◆ **PROVIDED ENTRIES**:

------------------------------------------------

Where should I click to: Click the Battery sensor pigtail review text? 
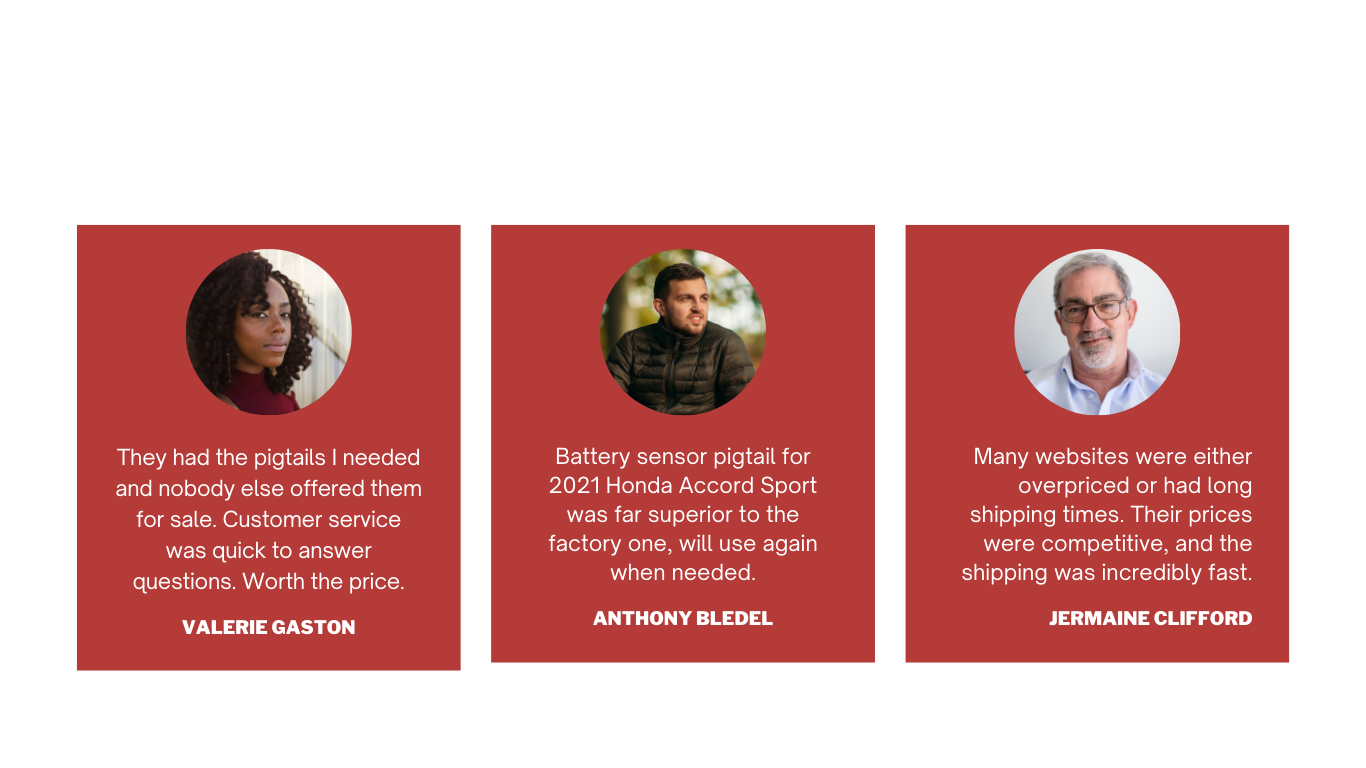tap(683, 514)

------------------------------------------------

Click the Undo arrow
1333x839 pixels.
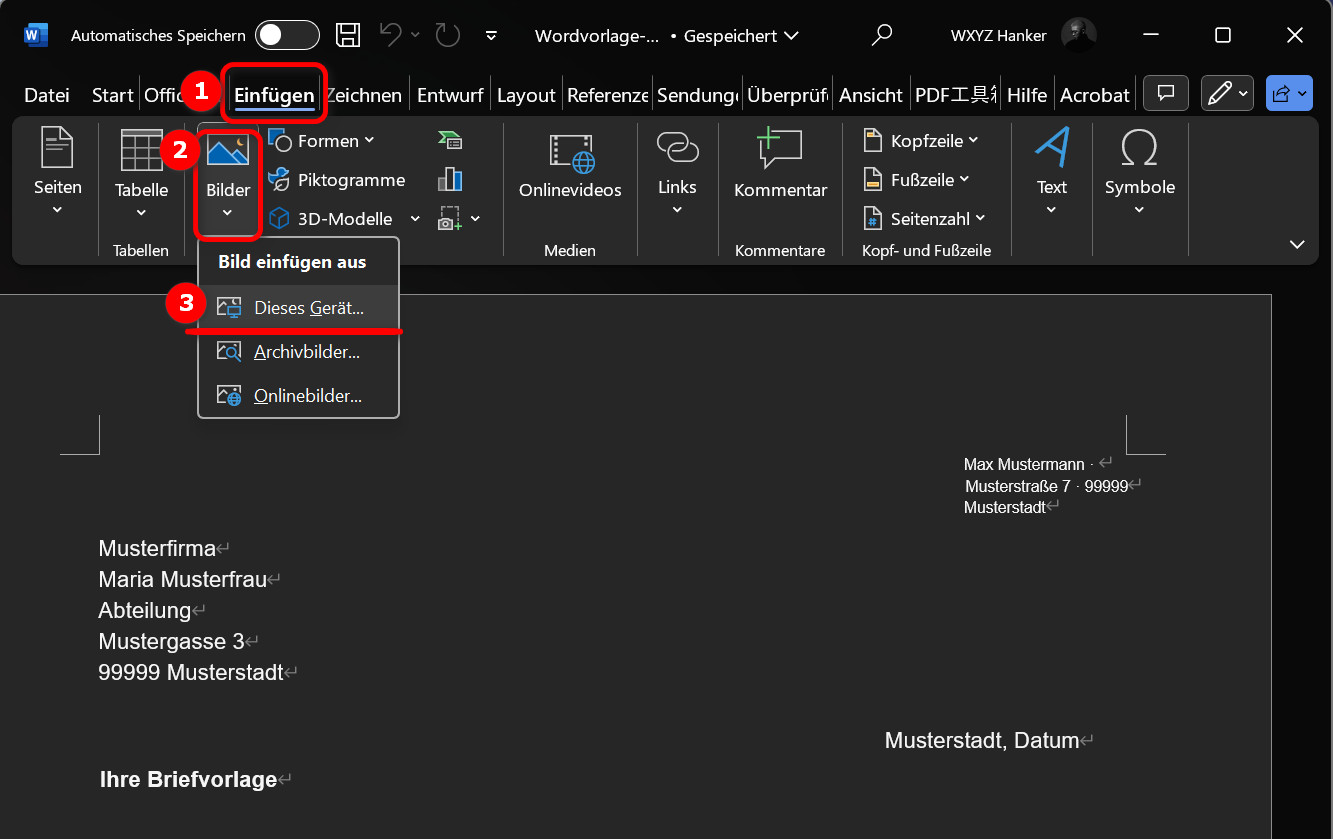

------------------------------------------------

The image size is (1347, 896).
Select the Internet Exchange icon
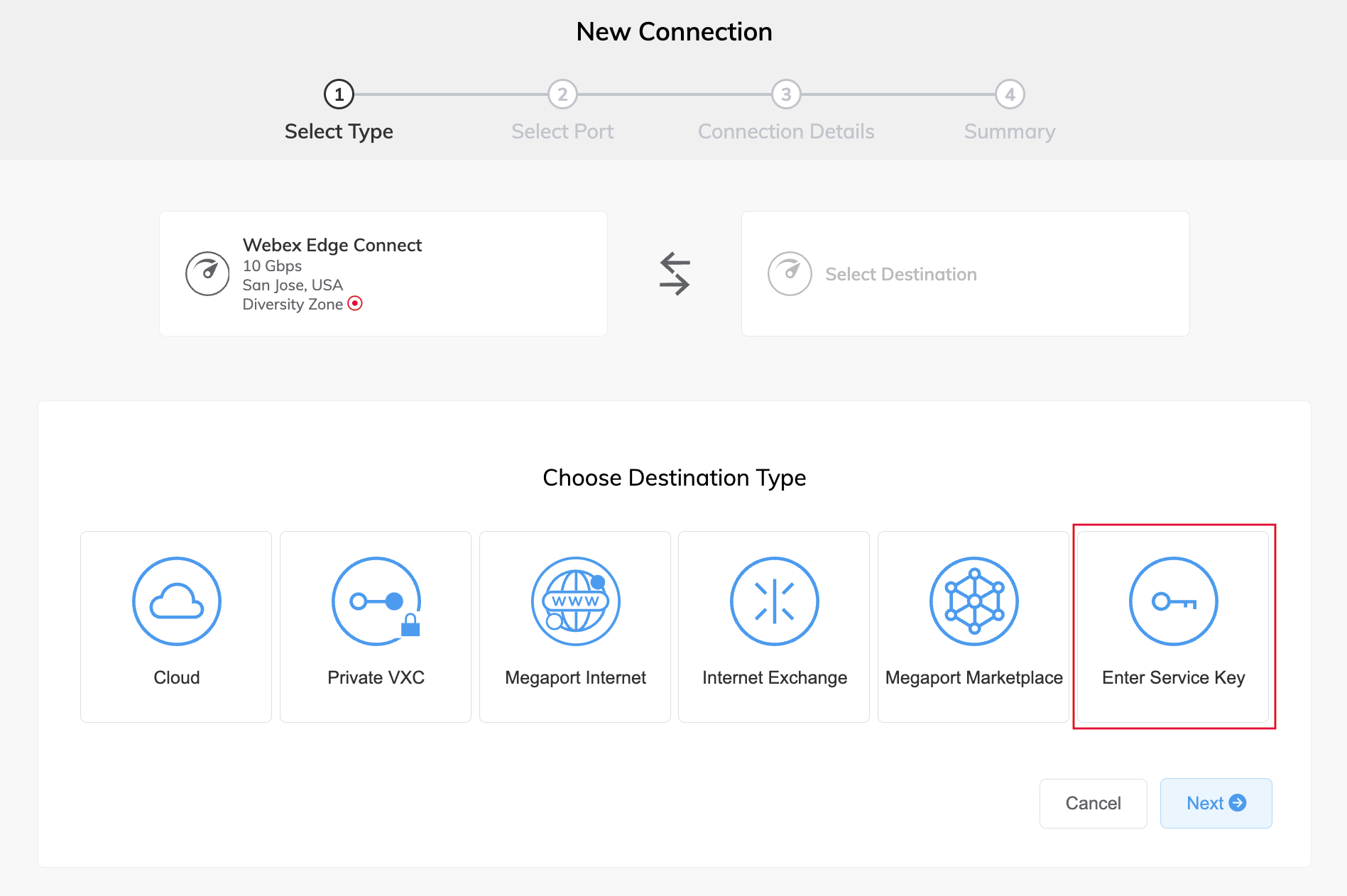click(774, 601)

------------------------------------------------

Recast the rows, starting with the line with "Where should I" and going on through the line with "tap(683, 514)", as a two-column CSV headed instruction and response, with each value in one quoted field and any line breaks turned into spaces. Leave the pictures out.

◆ **EXERCISE RESPONSE**:
instruction,response
"Where should I click to: Click the Battery sensor pigtail review text?","tap(683, 514)"